Available data:
_ _ _ _
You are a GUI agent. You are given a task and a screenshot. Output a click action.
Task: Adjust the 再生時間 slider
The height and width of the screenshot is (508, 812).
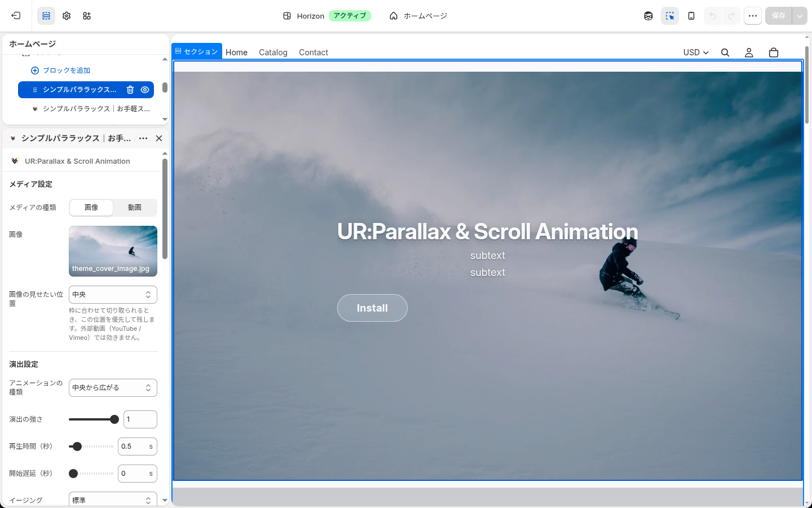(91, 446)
_ _ _ _
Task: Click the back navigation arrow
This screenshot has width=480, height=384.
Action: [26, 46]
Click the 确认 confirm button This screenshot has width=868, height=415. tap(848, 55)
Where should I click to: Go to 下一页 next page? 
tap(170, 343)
_ _ _ _
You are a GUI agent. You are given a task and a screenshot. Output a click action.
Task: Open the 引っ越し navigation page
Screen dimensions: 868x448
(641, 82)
_ _ _ _
How to complete this task:
The lines you need are those containing "navigation"; find them in the records and copy them.

Response:
Task: Click the back navigation arrow
Task: Open the 引っ越し navigation page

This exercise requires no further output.